Of the three major biopolymers that constitute wood, lignin is distinctly different from the other macromolecular polymers [34]. Lignin is an amorphous, cross-linked, and three-dimensional polyphenolic polymer that is synthesized by enzymatic de- hydrogenative polymerization of 4-hydroxyphenyl propanoid units [35, 36]. The biosynthesis of lignin stems from the polymerization of three types of phenylpropane units as monolignols: coniferyl, sinapyl, andp-coumaryl alcohol [37, 38]. Figure 8.4 depicts these three structures. It has been identified that lignin from softwood is made up of more than 90 % of coniferyl alcohol with the remaining being mainly p-coumaryl alcohol units. Contrary to SW, lignin contained in hardwood is made up of varying ratios of coniferyl, sinapyl, and typically lesser amounts of p-coumaryl alcohol type of units.

The polymerization process is initiated by an enzyme-catalyzed oxidation of the monolignol phenolic hydroxyl groups to yield free radicals. A monolignol free radical can then couple with another monolignol to generate a dilignol. Subsequent nucle­ophilic attack by water, alcohols, or phenolic hydroxyl groups on the benzyl carbon of the quinone methide intermediate, restores the aromaticity of the benzene ring. The generated dilignols then undergo further polymerization to form protolignin.

Although the exact structure of protolignin is unknown, improvements in meth­ods for identifying lignin-degradation products and advancements in spectroscopic methods have enabled scientists to elucidate the predominant structural features of lignin. Table 8.3 showed the typical abundance of common linkages and functional groups found in softwood lignin [39, 40].

The property of polydispersity, just as with hemicellulose, characterizes lignin as well. The DP for softwood lignin is approximately 60-100 and the molecular weight is in excess of 10,000 [41, 42].

R,= OMe, R2 = H Ri= R2 = OMe R,= R2 =H

Lignin in wood behaves as an insoluble three-dimensional network. It plays an important role in the cell’s endurance and development, as it affects the transport of water, nutrients, and metabolites in the plant cell.
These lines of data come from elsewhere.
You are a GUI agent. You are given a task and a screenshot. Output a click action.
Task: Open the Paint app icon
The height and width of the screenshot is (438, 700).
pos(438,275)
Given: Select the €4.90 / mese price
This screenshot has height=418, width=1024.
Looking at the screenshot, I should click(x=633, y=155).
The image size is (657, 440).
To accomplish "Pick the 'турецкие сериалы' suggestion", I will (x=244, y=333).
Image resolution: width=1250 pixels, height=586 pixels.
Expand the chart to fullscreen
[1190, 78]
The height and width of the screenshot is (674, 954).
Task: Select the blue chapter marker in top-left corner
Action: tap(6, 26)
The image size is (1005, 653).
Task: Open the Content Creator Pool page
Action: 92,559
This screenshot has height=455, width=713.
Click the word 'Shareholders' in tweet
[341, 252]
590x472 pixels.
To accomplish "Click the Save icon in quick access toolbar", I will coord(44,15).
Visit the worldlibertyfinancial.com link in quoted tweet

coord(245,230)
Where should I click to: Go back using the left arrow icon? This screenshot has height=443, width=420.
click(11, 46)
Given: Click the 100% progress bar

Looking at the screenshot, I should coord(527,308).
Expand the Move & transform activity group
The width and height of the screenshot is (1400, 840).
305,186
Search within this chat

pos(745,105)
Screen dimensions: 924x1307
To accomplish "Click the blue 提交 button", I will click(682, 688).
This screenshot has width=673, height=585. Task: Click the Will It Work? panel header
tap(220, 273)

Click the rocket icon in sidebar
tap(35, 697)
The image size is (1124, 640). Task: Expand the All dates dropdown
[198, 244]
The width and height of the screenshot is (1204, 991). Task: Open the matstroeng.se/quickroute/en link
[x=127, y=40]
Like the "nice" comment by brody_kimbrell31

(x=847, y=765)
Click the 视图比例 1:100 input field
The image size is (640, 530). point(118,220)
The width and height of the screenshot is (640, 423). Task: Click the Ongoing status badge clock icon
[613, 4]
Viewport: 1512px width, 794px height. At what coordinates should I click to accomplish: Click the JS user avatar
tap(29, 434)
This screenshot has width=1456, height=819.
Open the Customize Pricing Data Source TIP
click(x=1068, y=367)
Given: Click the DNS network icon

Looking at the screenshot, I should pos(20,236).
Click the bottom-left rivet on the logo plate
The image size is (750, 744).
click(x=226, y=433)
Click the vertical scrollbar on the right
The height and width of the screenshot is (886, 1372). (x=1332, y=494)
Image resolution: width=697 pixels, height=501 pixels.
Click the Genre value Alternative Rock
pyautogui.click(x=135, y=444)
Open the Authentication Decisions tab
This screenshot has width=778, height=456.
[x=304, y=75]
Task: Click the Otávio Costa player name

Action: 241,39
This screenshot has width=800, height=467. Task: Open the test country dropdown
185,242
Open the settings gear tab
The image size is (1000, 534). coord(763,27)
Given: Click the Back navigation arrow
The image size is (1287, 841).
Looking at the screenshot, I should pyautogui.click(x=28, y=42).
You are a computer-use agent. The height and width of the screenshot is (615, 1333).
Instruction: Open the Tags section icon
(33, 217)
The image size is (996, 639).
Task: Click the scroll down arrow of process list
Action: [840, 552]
It acts as binder between cells cre­ating a composite material that has a remarkable resistance to impact, compression, and bending [26].

Lignin is much less hydrophilic than either cellulose or hemicelluloses, and it has a general effect of inhibiting water adsorption and fiber swelling. Solvents that have been identified to significantly dissolve lignin include low molecular alcohols, dioxane, acetone, pyridine, dimethyl sulfoxide and select ionic liquids. Further­more, it has been observed that at elevated temperatures, thermal softening of lignin takes place, which allows depolymerization reactions of acidic or alkaline nature to accelerate [43].